Equilibrium: Foundation of Alchemy, the Principle of Universal Equilibrium

Josué Roussel

Publisher: Archway Publishing Pages: 521 Price: (paperback) $33.99 ISBN: 9781480823969 Reviewed: October, 2016 Author Website: Visit »

Equilibrium, by Josué Roussel, is a metaphysical manifesto, in which Roussel attempts to identify the true nature of the universe and the origin of good and evil by applying the ancient science of alchemy. Alchemy, in its original sense, is a method of physical and spiritual transformation, which influenced Kabbalah and the hermetic occultist movements of the 19th century (influences that are also present in Equilibrium).

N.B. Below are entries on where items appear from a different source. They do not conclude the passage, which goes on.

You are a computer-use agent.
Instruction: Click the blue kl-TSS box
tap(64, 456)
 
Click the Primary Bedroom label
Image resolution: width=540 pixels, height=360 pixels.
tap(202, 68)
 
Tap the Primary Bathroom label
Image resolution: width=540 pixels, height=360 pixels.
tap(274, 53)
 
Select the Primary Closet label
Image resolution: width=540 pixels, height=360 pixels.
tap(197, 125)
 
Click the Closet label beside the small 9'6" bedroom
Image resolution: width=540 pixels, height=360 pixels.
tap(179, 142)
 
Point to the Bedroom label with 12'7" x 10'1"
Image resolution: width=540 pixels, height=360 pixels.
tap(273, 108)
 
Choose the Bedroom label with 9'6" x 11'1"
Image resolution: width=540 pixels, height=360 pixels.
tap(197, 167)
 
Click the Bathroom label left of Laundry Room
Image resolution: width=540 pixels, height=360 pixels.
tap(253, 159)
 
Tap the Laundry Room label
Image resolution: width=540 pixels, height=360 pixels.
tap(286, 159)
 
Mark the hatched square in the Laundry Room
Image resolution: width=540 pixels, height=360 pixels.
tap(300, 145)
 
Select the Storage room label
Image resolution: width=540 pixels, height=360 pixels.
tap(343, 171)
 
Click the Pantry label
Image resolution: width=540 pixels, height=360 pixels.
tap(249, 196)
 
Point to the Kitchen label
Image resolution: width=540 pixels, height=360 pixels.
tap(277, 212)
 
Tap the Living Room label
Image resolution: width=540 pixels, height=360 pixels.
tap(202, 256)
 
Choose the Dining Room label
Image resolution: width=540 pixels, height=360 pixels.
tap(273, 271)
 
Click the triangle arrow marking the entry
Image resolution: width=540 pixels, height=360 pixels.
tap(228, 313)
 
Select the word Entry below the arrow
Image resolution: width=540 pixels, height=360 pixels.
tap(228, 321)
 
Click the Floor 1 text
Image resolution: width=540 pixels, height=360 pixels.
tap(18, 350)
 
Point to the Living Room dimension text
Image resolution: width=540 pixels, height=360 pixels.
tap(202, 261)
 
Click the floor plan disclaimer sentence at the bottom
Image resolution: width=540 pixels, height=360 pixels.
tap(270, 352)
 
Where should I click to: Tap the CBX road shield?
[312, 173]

Roussel asserts that all reality, in this world and beyond, can be understood through the proper interpretation of two sacred symbols: the Star of David (which symbolizes, in part, complementary opposites similar to the Taoist idea) and the Metatron’s Cube, named for an archangel of Judaic origin. The author spends the majority of the text trying (with convoluted sentences, non-sequiturs, and arcane diagrams) to explain the significance and intricacies of these signs, and the alleged secrets they reveal about existence. But his argument lacks the necessary elements to be persuasive.

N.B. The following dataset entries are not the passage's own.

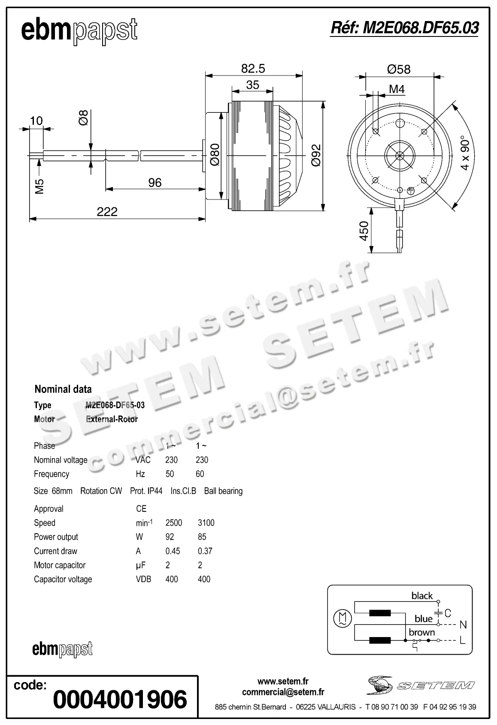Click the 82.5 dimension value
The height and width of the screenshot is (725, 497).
point(253,69)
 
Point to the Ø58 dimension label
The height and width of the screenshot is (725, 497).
point(398,69)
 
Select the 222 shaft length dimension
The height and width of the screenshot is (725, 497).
point(107,212)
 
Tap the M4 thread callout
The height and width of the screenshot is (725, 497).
point(397,89)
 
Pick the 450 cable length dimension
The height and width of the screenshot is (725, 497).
point(364,231)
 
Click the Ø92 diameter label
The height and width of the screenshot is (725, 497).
point(316,156)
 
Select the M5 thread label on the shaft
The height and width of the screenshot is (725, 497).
point(39,186)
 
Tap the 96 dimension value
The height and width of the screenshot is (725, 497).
point(155,183)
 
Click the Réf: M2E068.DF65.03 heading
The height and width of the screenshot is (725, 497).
point(404,28)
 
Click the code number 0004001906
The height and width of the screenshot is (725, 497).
point(120,700)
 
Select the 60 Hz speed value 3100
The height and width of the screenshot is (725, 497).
point(206,523)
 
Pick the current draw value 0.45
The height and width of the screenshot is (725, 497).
point(173,551)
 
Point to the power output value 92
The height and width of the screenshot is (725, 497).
point(170,537)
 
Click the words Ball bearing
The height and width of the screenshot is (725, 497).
point(223,491)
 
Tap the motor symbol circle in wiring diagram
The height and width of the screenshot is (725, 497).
point(342,618)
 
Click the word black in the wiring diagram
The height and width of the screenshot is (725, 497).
point(422,596)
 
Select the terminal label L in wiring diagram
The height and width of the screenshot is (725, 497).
point(462,640)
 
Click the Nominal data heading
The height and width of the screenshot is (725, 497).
point(63,390)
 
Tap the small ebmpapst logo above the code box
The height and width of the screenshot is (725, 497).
point(62,650)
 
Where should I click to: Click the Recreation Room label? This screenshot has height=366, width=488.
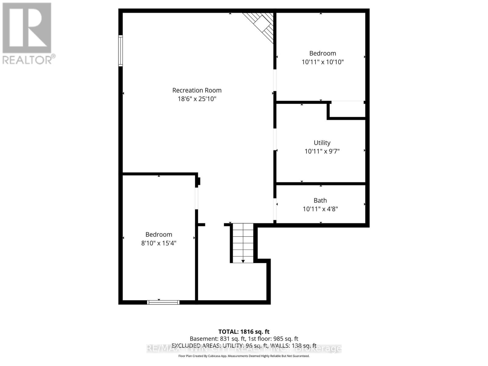click(197, 90)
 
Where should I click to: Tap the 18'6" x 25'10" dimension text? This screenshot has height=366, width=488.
click(197, 99)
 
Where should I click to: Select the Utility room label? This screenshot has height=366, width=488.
click(322, 143)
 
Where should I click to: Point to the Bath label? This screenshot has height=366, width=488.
click(320, 200)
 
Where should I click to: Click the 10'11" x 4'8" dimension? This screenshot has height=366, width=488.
click(320, 209)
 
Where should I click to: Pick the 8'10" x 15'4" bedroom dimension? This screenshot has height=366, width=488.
click(159, 243)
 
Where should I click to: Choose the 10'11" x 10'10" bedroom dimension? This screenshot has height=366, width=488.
click(323, 62)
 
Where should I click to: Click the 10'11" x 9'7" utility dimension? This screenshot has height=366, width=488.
click(322, 151)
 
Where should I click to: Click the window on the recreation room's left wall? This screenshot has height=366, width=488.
click(121, 51)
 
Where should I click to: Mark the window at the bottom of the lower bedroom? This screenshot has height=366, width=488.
click(163, 302)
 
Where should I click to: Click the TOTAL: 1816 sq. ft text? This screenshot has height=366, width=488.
click(244, 332)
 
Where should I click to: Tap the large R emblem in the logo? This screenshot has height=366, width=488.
click(27, 28)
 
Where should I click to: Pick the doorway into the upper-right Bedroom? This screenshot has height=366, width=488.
click(275, 81)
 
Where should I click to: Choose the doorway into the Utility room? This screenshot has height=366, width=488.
click(275, 140)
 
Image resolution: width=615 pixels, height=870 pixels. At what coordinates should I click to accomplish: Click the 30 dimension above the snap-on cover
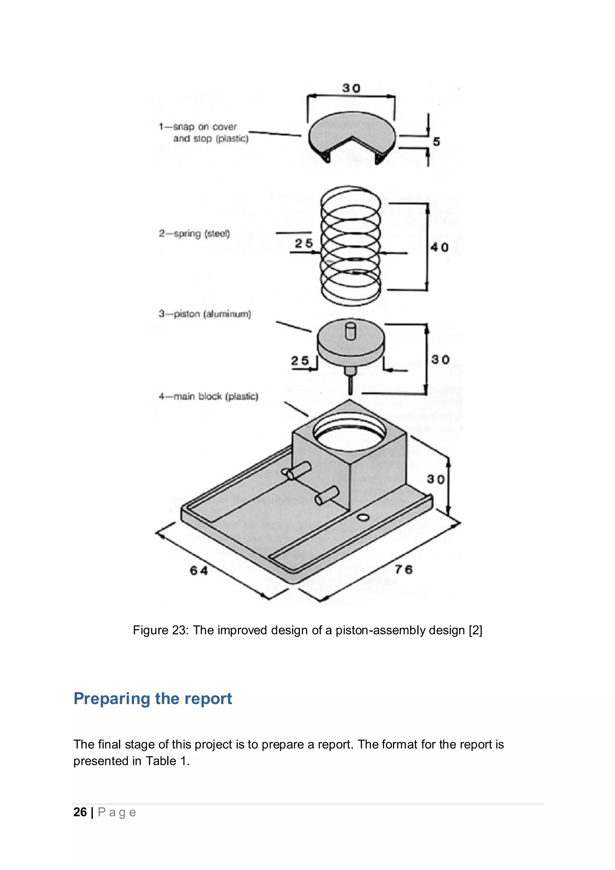(351, 88)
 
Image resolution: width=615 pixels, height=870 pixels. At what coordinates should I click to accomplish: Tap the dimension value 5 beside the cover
(436, 142)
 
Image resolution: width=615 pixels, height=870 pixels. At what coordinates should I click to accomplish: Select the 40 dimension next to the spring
(439, 248)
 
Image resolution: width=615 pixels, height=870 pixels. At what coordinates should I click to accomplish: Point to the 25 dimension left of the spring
(304, 243)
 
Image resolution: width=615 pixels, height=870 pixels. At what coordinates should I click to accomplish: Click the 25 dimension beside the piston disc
(300, 360)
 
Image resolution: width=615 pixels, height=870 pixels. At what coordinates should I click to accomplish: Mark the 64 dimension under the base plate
(199, 570)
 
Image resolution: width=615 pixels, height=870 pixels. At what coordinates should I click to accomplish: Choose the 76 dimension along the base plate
(403, 569)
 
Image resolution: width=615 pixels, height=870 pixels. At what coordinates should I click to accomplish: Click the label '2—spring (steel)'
(194, 233)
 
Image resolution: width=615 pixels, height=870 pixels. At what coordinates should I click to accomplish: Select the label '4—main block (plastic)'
(208, 396)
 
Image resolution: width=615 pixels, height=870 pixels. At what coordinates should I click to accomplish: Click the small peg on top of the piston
(351, 331)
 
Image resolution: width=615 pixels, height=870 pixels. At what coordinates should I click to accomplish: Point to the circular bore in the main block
(350, 434)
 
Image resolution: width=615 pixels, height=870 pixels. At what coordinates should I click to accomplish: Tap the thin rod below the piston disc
(350, 383)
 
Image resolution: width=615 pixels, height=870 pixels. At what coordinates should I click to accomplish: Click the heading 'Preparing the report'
(153, 698)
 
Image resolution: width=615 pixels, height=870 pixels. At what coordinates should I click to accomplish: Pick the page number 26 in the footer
(80, 812)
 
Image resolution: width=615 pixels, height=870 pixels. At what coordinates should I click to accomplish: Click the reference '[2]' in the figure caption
(475, 630)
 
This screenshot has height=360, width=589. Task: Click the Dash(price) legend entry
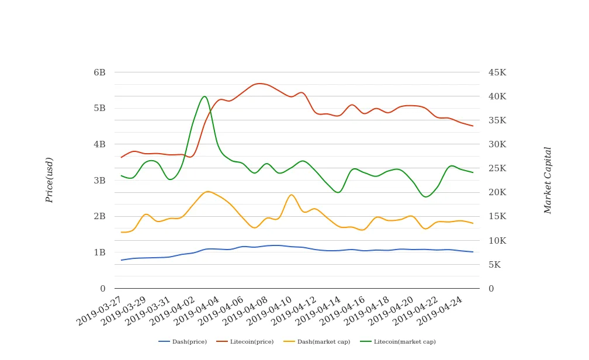point(183,342)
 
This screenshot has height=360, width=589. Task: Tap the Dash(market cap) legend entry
point(316,342)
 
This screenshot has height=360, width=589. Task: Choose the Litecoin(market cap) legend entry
point(397,342)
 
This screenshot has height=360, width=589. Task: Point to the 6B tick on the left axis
point(99,72)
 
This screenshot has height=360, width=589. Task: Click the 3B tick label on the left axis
point(99,181)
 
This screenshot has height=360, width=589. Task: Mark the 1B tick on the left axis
point(99,252)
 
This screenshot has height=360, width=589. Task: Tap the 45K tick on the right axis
point(497,72)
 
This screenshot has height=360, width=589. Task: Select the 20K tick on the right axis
point(497,192)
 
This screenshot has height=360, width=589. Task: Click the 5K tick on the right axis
point(494,265)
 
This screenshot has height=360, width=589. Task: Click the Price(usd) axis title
point(50,180)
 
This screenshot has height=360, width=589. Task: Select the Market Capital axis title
point(548,180)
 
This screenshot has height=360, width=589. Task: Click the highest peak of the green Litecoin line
point(205,96)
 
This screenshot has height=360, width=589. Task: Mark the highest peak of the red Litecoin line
point(260,84)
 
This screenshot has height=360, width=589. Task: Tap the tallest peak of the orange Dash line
point(208,191)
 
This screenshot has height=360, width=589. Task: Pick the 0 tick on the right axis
point(491,289)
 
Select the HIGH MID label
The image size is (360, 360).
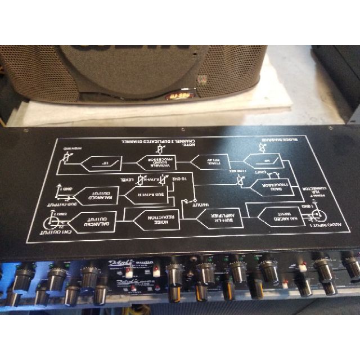point(73,148)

Roussel insists that he is offering objective, scientific insights but supplies no empirical evidence, and actively disdains the scientific method. Neither does he claim to have had a spiritual revelation, although his writing has the zealous certainty of prophecy. Passages are repetitive, cryptic, ungrammatical, often puzzling, and tend toward ranting, with block paragraphs lasting several pages.

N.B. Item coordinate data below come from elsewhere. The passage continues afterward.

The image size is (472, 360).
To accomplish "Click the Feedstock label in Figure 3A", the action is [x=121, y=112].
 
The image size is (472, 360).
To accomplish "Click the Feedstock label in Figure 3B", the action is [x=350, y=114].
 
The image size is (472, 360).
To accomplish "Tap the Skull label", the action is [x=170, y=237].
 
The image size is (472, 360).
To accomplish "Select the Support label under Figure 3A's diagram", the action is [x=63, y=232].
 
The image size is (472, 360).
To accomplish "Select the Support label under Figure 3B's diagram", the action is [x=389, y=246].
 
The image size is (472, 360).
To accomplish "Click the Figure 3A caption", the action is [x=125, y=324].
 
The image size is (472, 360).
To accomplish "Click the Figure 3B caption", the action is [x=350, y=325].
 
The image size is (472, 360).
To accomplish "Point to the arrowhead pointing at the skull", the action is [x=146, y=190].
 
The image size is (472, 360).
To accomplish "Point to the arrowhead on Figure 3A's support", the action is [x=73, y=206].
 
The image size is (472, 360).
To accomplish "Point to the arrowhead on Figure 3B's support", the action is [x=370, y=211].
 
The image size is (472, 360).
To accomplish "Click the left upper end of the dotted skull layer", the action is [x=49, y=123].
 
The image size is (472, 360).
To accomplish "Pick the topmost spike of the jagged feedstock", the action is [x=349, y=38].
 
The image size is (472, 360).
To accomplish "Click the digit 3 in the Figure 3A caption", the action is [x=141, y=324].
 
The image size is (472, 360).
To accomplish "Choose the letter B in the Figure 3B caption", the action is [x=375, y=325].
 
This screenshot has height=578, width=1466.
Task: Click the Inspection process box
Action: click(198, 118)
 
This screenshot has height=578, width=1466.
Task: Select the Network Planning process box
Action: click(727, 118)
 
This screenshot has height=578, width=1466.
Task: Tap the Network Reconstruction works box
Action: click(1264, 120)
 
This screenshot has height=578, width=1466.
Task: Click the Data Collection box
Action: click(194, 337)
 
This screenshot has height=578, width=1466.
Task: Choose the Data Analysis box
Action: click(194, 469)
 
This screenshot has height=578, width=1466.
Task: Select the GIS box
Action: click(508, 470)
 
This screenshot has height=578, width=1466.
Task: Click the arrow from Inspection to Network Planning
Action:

Sometimes it’s difficult to say whether Roussel is speaking metaphorically or not. For example, he uses death imagery (the most common nouns are “corpse” and “carcass”) to poetically describe morally corrupt individuals, but also seems to imply that such individuals are somehow literally dead. In the last pages, Roussel describes what realizing his notion of equilibrium would look like, while offering no real prescriptions for achieving it.

Ultimately, his project fails by the most relevant measures: It lacks the logic of philosophy, the credibility of science, the authority of religion, and the inspiration of spirituality. It presents an extremely challenging read; most will find it hard to persevere to the end.